Imagine I have a table with purchases, where I see id of customer, id of store where he bought something (I see other cols like prices, dates and others but not that important now). I have second table where I have every customers id and a sign if the customer is VIP. I want to see what is the % of VIP customers in stores. Now, I write a query like this:
select
p.store_id,
count(distinct p.customer_id) as count_customers,
avg(v.is_vip) as percentage_vip
from schema.purchases p
left join (
select
customer_id,
is_vip
from schema.vip_customers
where data_year = 2024
) v on v.customer_id = p.customer_id
where purchase_date between '2024-1-1' and '2024-12-31'
and p.purchase_ok = 1
group by 1
For each store, only 1 or 0 is returned as AVG, even though I can see there are stores with variablity when I do not group the table or when I group it on the is_vip column. I just cant see why AVG does not work as expected (my expectations, but i guess, when you put some amounts of 0s and different amount of 1s in this function, i expect it to return something else then 1 or 0).

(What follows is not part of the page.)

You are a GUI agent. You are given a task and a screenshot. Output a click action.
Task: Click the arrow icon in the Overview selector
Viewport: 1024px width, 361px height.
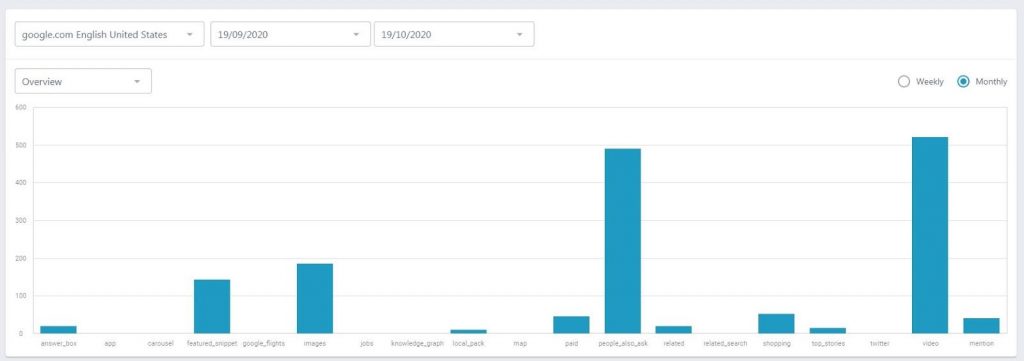coord(137,82)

EDIT: Tim added perfect answer and it was really just matter of casting - the column was casted as integer, so it would really return only 1 or 0. When casted to decimal, it works as expected. See answers.
Assuming the column is_vip
be integer, then the average calculation, if also operating in integer mode, would return only 0 or 1 after truncation of the decimal component. One way to get around this might be to cast to some numeric type with a decimal component, e.g.
AVG(CAST(v.is_vip AS DECIMAL(10,2)) AS percentage_vip